------ ENTRIES

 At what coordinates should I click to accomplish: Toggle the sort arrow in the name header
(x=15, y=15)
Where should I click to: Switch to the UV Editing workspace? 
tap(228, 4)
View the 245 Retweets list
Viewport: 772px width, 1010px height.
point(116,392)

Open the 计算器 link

------------
------ ENTRIES

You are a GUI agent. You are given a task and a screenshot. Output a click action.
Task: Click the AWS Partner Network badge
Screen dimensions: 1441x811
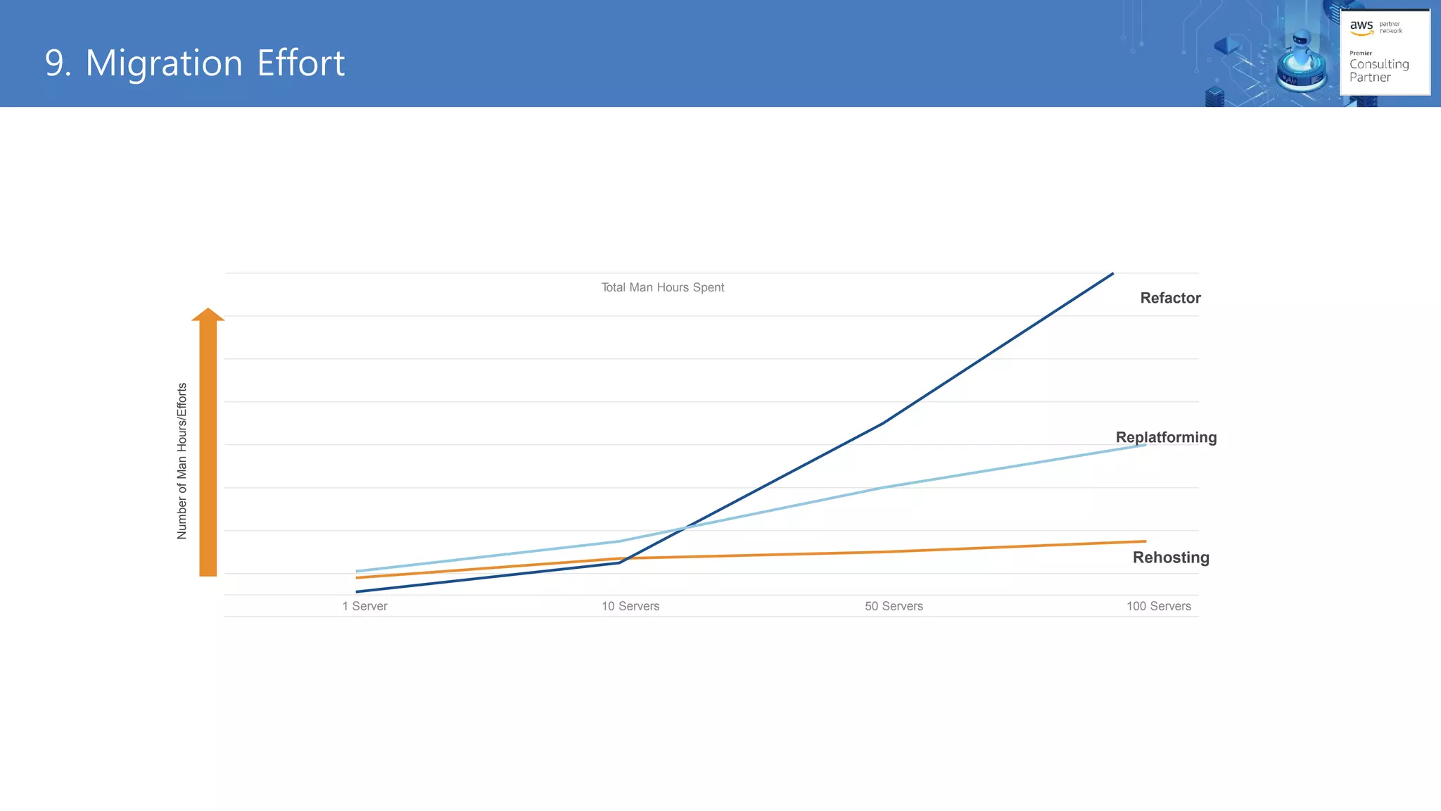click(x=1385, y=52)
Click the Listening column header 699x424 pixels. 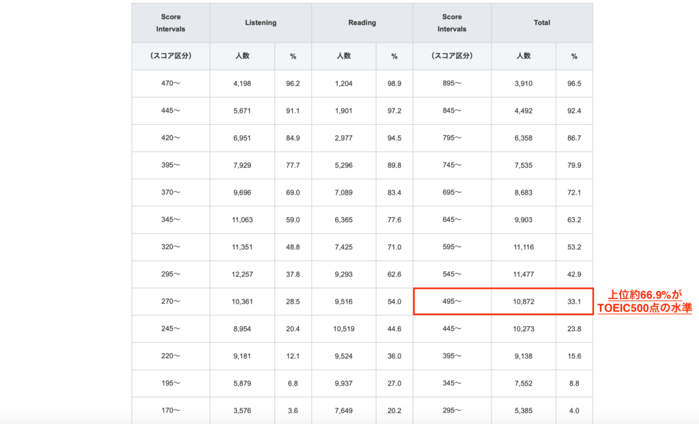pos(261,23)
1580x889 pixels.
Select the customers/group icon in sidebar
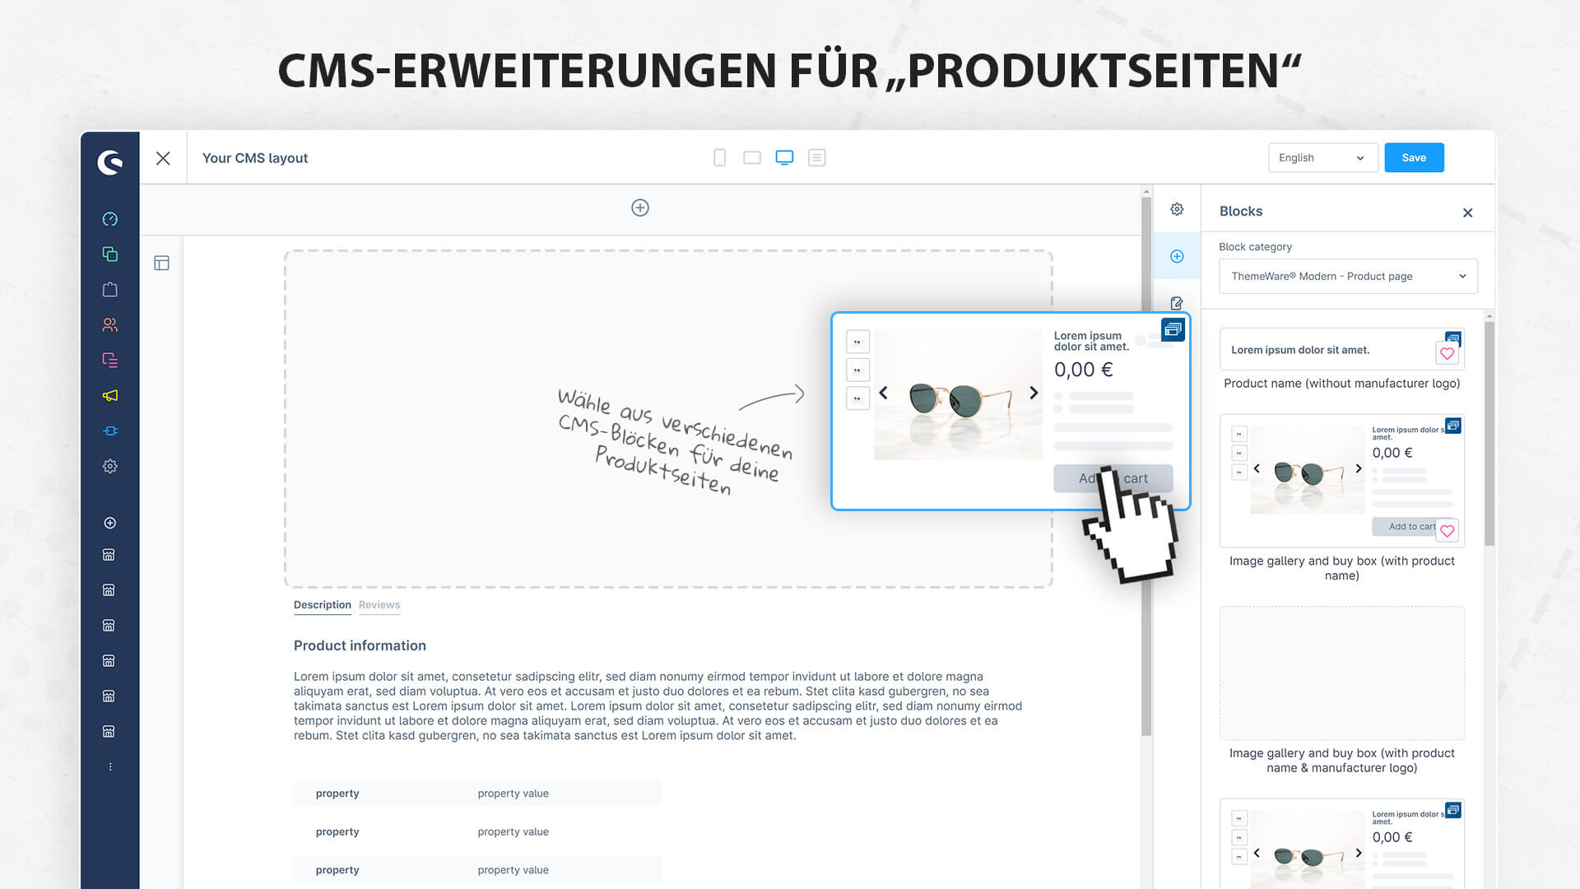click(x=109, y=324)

------------
------ ENTRIES

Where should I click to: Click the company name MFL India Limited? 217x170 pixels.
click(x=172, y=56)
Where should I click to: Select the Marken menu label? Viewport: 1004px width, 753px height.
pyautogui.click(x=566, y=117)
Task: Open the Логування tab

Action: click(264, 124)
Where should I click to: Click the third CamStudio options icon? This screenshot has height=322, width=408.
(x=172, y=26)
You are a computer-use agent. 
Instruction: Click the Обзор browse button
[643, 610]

------------

INSTRUCTION:
From the listing above, extract word for word the lines starting at the one containing "Where should I click to: Switch" and ending at the one containing "Open the 计算器 link", including both of those lines.

TASK ANSWER:
Where should I click to: Switch to the UV Editing workspace? 
tap(228, 4)
View the 245 Retweets list
Viewport: 772px width, 1010px height.
point(116,392)

Open the 计算器 link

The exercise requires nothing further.